Repeat each line of the material exactly.

────────

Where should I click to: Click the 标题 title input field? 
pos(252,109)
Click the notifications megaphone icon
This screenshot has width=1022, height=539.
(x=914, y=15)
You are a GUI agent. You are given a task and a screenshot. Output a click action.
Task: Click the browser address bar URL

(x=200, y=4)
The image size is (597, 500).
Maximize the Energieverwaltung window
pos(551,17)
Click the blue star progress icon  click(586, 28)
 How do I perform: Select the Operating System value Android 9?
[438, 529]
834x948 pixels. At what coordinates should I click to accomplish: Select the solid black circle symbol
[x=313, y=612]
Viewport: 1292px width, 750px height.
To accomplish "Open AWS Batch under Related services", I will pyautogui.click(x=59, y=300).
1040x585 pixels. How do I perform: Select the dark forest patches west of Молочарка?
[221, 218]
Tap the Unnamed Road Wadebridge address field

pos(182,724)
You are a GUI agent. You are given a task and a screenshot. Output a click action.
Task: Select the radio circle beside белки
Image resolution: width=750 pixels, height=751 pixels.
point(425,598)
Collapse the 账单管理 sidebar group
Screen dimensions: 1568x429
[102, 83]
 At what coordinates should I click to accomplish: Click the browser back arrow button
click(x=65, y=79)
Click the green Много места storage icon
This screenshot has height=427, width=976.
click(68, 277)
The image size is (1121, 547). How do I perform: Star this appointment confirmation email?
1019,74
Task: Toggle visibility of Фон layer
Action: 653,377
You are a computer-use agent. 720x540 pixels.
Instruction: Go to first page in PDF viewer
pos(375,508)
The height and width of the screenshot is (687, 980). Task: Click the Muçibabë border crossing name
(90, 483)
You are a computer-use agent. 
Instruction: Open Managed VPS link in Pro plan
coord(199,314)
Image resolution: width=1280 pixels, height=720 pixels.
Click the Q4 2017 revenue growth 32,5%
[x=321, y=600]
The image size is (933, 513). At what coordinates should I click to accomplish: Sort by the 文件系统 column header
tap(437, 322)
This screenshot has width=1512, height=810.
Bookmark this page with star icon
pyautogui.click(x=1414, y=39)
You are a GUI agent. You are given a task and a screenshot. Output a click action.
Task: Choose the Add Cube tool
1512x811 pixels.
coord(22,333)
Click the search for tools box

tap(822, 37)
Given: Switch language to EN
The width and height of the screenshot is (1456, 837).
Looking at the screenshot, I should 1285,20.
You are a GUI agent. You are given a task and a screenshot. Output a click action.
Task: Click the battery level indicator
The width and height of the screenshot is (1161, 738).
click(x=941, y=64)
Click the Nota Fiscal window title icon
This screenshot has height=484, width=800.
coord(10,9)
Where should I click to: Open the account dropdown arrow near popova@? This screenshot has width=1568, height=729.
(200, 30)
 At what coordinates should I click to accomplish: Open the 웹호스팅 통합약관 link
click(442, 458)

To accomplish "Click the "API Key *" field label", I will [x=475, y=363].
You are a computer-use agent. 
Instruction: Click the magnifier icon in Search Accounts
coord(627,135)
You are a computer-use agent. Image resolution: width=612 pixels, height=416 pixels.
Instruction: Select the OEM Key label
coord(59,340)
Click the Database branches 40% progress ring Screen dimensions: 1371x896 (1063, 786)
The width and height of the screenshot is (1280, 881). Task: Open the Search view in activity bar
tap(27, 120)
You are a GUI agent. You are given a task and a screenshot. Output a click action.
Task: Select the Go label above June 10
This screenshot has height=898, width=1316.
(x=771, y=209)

────────

Response:
Where should I click to: Click the 标题 title input field? 
pos(252,109)
Click the notifications megaphone icon
This screenshot has width=1022, height=539.
(x=914, y=15)
You are a GUI agent. You are given a task and a screenshot. Output a click action.
Task: Click the browser address bar URL

(x=200, y=4)
The image size is (597, 500).
Maximize the Energieverwaltung window
pos(551,17)
Click the blue star progress icon  click(586, 28)
 How do I perform: Select the Operating System value Android 9?
[438, 529]
834x948 pixels. At what coordinates should I click to accomplish: Select the solid black circle symbol
[x=313, y=612]
Viewport: 1292px width, 750px height.
To accomplish "Open AWS Batch under Related services", I will pyautogui.click(x=59, y=300).
1040x585 pixels. How do I perform: Select the dark forest patches west of Молочарка?
[221, 218]
Tap the Unnamed Road Wadebridge address field

pos(182,724)
You are a GUI agent. You are given a task and a screenshot. Output a click action.
Task: Select the radio circle beside белки
Image resolution: width=750 pixels, height=751 pixels.
point(425,598)
Collapse the 账单管理 sidebar group
Screen dimensions: 1568x429
[102, 83]
 At what coordinates should I click to accomplish: Click the browser back arrow button
click(x=65, y=79)
Click the green Много места storage icon
This screenshot has height=427, width=976.
click(68, 277)
The image size is (1121, 547). How do I perform: Star this appointment confirmation email?
1019,74
Task: Toggle visibility of Фон layer
Action: 653,377
You are a computer-use agent. 720x540 pixels.
Instruction: Go to first page in PDF viewer
pos(375,508)
The height and width of the screenshot is (687, 980). Task: Click the Muçibabë border crossing name
(90, 483)
You are a computer-use agent. 
Instruction: Open Managed VPS link in Pro plan
coord(199,314)
Image resolution: width=1280 pixels, height=720 pixels.
Click the Q4 2017 revenue growth 32,5%
[x=321, y=600]
The image size is (933, 513). At what coordinates should I click to accomplish: Sort by the 文件系统 column header
tap(437, 322)
This screenshot has width=1512, height=810.
Bookmark this page with star icon
pyautogui.click(x=1414, y=39)
You are a GUI agent. You are given a task and a screenshot. Output a click action.
Task: Choose the Add Cube tool
1512x811 pixels.
coord(22,333)
Click the search for tools box

tap(822, 37)
Given: Switch language to EN
The width and height of the screenshot is (1456, 837).
Looking at the screenshot, I should 1285,20.
You are a GUI agent. You are given a task and a screenshot. Output a click action.
Task: Click the battery level indicator
The width and height of the screenshot is (1161, 738).
click(x=941, y=64)
Click the Nota Fiscal window title icon
This screenshot has height=484, width=800.
coord(10,9)
Where should I click to: Open the account dropdown arrow near popova@? This screenshot has width=1568, height=729.
(200, 30)
 At what coordinates should I click to accomplish: Open the 웹호스팅 통합약관 link
click(442, 458)

To accomplish "Click the "API Key *" field label", I will [x=475, y=363].
You are a computer-use agent. 
Instruction: Click the magnifier icon in Search Accounts
coord(627,135)
You are a computer-use agent. Image resolution: width=612 pixels, height=416 pixels.
Instruction: Select the OEM Key label
coord(59,340)
Click the Database branches 40% progress ring Screen dimensions: 1371x896 (1063, 786)
The width and height of the screenshot is (1280, 881). Task: Open the Search view in activity bar
tap(27, 120)
You are a GUI agent. You are given a task and a screenshot. Output a click action.
Task: Select the Go label above June 10
This screenshot has height=898, width=1316.
(x=771, y=209)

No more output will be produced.